TASK DETAILS
All of the entries below must be copied out exactly.

### MATERIAL TO PROCESS ###

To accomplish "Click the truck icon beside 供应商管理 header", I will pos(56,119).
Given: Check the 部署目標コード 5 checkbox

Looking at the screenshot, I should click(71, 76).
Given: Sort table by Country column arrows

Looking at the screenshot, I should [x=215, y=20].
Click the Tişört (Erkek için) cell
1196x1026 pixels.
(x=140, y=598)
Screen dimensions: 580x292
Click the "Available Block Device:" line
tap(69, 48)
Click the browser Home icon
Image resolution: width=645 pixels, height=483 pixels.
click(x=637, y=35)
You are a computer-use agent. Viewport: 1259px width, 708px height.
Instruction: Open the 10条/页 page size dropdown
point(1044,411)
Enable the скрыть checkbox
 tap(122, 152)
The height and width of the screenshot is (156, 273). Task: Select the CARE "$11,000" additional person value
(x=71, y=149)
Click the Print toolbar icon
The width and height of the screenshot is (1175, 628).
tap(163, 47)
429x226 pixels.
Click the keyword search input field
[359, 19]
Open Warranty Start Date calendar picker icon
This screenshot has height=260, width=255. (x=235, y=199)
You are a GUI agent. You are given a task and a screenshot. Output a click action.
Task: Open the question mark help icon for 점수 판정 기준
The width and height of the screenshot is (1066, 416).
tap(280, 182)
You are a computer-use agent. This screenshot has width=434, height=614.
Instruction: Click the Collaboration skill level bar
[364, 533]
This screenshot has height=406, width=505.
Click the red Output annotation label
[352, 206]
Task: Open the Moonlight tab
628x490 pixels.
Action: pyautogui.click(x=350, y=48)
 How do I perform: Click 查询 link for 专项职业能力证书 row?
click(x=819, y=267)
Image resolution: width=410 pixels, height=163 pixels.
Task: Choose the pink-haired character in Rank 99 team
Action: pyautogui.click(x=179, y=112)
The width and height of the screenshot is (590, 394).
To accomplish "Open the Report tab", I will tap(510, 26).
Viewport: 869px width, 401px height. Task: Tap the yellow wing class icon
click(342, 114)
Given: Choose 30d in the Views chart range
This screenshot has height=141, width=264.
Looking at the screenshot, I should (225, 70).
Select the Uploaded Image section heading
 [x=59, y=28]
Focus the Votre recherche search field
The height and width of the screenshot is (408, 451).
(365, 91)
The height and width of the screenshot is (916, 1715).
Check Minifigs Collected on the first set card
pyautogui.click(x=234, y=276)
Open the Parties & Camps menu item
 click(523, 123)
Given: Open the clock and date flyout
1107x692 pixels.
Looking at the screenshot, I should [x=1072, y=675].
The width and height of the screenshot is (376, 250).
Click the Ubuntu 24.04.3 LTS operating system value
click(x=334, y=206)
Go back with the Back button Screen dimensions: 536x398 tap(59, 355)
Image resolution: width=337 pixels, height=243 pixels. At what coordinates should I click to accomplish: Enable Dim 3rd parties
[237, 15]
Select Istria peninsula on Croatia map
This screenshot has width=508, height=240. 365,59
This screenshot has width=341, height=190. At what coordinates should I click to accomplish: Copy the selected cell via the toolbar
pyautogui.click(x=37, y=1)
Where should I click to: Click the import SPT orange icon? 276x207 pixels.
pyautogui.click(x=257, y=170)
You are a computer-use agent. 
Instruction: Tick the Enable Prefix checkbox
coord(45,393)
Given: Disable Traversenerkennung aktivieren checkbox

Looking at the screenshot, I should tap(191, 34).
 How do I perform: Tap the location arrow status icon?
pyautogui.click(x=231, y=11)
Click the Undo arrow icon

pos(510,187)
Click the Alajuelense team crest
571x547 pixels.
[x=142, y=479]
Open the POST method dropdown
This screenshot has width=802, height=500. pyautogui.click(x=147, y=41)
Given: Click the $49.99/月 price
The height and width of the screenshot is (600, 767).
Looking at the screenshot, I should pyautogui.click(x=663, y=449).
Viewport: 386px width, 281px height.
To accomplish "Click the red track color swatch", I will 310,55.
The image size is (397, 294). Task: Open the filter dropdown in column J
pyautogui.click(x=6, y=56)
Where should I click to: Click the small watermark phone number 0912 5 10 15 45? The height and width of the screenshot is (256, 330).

###

RESULT FOR THIS EXERCISE
To accomplish "Click the truck icon beside 供应商管理 header", I will pos(56,119).
Given: Check the 部署目標コード 5 checkbox

Looking at the screenshot, I should click(71, 76).
Given: Sort table by Country column arrows

Looking at the screenshot, I should [x=215, y=20].
Click the Tişört (Erkek için) cell
1196x1026 pixels.
(x=140, y=598)
Screen dimensions: 580x292
Click the "Available Block Device:" line
tap(69, 48)
Click the browser Home icon
Image resolution: width=645 pixels, height=483 pixels.
click(x=637, y=35)
You are a computer-use agent. Viewport: 1259px width, 708px height.
Instruction: Open the 10条/页 page size dropdown
point(1044,411)
Enable the скрыть checkbox
 tap(122, 152)
The height and width of the screenshot is (156, 273). Task: Select the CARE "$11,000" additional person value
(x=71, y=149)
Click the Print toolbar icon
The width and height of the screenshot is (1175, 628).
tap(163, 47)
429x226 pixels.
Click the keyword search input field
[359, 19]
Open Warranty Start Date calendar picker icon
This screenshot has height=260, width=255. (x=235, y=199)
You are a GUI agent. You are given a task and a screenshot. Output a click action.
Task: Open the question mark help icon for 점수 판정 기준
The width and height of the screenshot is (1066, 416).
tap(280, 182)
You are a computer-use agent. This screenshot has width=434, height=614.
Instruction: Click the Collaboration skill level bar
[364, 533]
This screenshot has height=406, width=505.
Click the red Output annotation label
[352, 206]
Task: Open the Moonlight tab
628x490 pixels.
Action: pyautogui.click(x=350, y=48)
 How do I perform: Click 查询 link for 专项职业能力证书 row?
click(x=819, y=267)
Image resolution: width=410 pixels, height=163 pixels.
Task: Choose the pink-haired character in Rank 99 team
Action: pyautogui.click(x=179, y=112)
The width and height of the screenshot is (590, 394).
To accomplish "Open the Report tab", I will tap(510, 26).
Viewport: 869px width, 401px height. Task: Tap the yellow wing class icon
click(342, 114)
Given: Choose 30d in the Views chart range
This screenshot has height=141, width=264.
Looking at the screenshot, I should (225, 70).
Select the Uploaded Image section heading
 [x=59, y=28]
Focus the Votre recherche search field
The height and width of the screenshot is (408, 451).
(365, 91)
The height and width of the screenshot is (916, 1715).
Check Minifigs Collected on the first set card
pyautogui.click(x=234, y=276)
Open the Parties & Camps menu item
 click(523, 123)
Given: Open the clock and date flyout
1107x692 pixels.
Looking at the screenshot, I should [x=1072, y=675].
The width and height of the screenshot is (376, 250).
Click the Ubuntu 24.04.3 LTS operating system value
click(x=334, y=206)
Go back with the Back button Screen dimensions: 536x398 tap(59, 355)
Image resolution: width=337 pixels, height=243 pixels. At what coordinates should I click to accomplish: Enable Dim 3rd parties
[237, 15]
Select Istria peninsula on Croatia map
This screenshot has width=508, height=240. 365,59
This screenshot has width=341, height=190. At what coordinates should I click to accomplish: Copy the selected cell via the toolbar
pyautogui.click(x=37, y=1)
Where should I click to: Click the import SPT orange icon? 276x207 pixels.
pyautogui.click(x=257, y=170)
You are a computer-use agent. 
Instruction: Tick the Enable Prefix checkbox
coord(45,393)
Given: Disable Traversenerkennung aktivieren checkbox

Looking at the screenshot, I should tap(191, 34).
 How do I perform: Tap the location arrow status icon?
pyautogui.click(x=231, y=11)
Click the Undo arrow icon

pos(510,187)
Click the Alajuelense team crest
571x547 pixels.
[x=142, y=479]
Open the POST method dropdown
This screenshot has width=802, height=500. pyautogui.click(x=147, y=41)
Given: Click the $49.99/月 price
The height and width of the screenshot is (600, 767).
Looking at the screenshot, I should pyautogui.click(x=663, y=449).
Viewport: 386px width, 281px height.
To accomplish "Click the red track color swatch", I will 310,55.
The image size is (397, 294). Task: Open the filter dropdown in column J
pyautogui.click(x=6, y=56)
Where should I click to: Click the small watermark phone number 0912 5 10 15 45? The height and width of the screenshot is (256, 330).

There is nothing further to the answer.